BGBl.-Referenz: Telemediengesetz vom 26. Februar 2007 (BGBl. I S. 179), geändert durch Artikel 12 des Gesetzes zur Anpassung der Regelungen über die Bestandsdatenauskunft an die Vorgaben aus der Entscheidung des Bundesverfassungsgerichts vom 27. Mai 2020 vom 30. März 2021 (BGBl. I S. 448) sowie durch Artikel 2 des Gesetzes zur Neustrukturierung des Zollfahndungsdienstgesetzes vom 30. März 2021 (BGBl. I S. 402); Berichtigung zu den §§ 15a bis 15c vom 28. Mai 2021 (BGBl. I S. 1380)
Stand: konsolidierter TMG-Stand ab dem 2. April 2021 nach der Bestandsdatenauskunfts-Reform
(1) Wenn eine Rechtsvorschrift des Bundes oder der Länder auf diese Vorschrift Bezug nimmt und soweit sich eine entsprechende Verpflichtung nicht bereits aus dem Netzwerkdurchsetzungsgesetz vom 1. September 2017 (BGBl. I S. 3352), das zuletzt durch Artikel 274 der Verordnung vom 19. Juni 2020 (BGBl. I S. 1328) geändert worden ist, in der jeweils geltenden Fassung ergibt, sind Videosharingplattform-Anbieter verpflichtet, ein Verfahren vorzuhalten, mit dem die Nutzer Beschwerden (Nutzerbeschwerden) über rechtswidrige audiovisuelle Inhalte, die auf dem Videosharingplattform-Dienst des Videosharingplattform-Anbieters bereitgestellt werden, elektronisch melden können.

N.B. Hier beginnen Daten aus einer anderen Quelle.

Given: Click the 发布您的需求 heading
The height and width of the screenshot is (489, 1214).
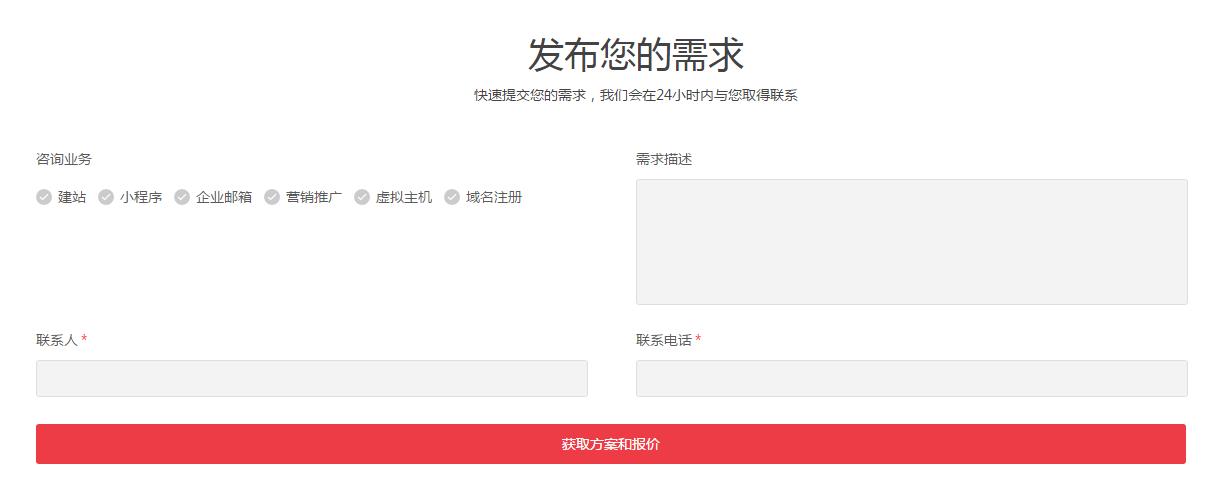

(2) Das Meldeverfahren muss
1. bei der Wahrnehmung des Inhalts leicht erkennbar und bedienbar, unmittelbar erreichbar und ständig verfügbar sein,
2. dem Beschwerdeführer die Möglichkeit geben, die Nutzerbeschwerde näher zu begründen und
3. gewährleisten, dass der Videosharingplattform-Anbieter Nutzerbeschwerden unverzüglich zur Kenntnis nehmen und prüfen kann.